Records from a data source
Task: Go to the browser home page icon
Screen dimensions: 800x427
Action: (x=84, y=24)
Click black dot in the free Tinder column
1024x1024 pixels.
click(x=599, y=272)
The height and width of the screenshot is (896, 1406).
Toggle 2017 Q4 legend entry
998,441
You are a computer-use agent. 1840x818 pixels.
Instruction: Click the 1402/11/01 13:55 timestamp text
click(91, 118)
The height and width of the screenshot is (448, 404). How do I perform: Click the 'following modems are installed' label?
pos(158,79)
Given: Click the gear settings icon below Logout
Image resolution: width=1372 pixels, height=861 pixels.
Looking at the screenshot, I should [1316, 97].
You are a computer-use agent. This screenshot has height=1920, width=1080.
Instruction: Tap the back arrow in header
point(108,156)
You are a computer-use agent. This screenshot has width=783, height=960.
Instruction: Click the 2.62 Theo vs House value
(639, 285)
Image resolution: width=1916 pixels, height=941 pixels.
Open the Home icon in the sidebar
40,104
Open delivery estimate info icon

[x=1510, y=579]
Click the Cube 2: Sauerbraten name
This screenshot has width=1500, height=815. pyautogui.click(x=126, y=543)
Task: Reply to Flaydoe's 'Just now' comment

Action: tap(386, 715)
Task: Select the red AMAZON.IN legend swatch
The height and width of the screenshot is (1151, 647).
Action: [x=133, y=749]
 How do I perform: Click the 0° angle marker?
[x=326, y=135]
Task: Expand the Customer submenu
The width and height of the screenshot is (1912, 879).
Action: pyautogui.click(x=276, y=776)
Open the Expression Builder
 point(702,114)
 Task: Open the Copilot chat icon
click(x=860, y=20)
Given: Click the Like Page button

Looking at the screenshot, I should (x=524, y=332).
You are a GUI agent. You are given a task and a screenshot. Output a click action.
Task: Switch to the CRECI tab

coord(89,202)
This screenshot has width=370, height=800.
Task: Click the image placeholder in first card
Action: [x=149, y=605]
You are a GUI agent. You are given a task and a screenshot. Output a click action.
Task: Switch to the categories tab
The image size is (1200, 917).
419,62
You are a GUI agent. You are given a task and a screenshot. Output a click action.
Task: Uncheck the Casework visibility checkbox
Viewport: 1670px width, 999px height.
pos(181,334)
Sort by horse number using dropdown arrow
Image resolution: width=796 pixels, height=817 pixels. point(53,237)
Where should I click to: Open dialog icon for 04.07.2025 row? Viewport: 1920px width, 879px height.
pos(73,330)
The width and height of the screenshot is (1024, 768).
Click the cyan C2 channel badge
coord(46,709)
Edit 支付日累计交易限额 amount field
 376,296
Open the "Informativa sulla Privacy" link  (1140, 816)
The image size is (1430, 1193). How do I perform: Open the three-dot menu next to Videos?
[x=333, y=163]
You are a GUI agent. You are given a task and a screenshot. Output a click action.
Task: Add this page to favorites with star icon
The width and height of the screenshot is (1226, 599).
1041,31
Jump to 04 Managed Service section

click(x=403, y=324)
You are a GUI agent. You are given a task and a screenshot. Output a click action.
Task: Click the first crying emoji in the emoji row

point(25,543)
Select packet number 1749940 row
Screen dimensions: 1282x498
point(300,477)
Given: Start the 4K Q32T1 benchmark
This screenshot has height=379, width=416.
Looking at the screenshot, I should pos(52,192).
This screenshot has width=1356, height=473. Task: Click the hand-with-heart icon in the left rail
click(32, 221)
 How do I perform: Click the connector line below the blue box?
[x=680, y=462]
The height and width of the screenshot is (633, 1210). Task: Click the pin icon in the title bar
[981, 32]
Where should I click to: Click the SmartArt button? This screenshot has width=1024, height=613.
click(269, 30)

▶ _Task instructions_
Give the count of lines in the entries above that hold the word "Select", with no other words.

▶ _Solution to the problem_
2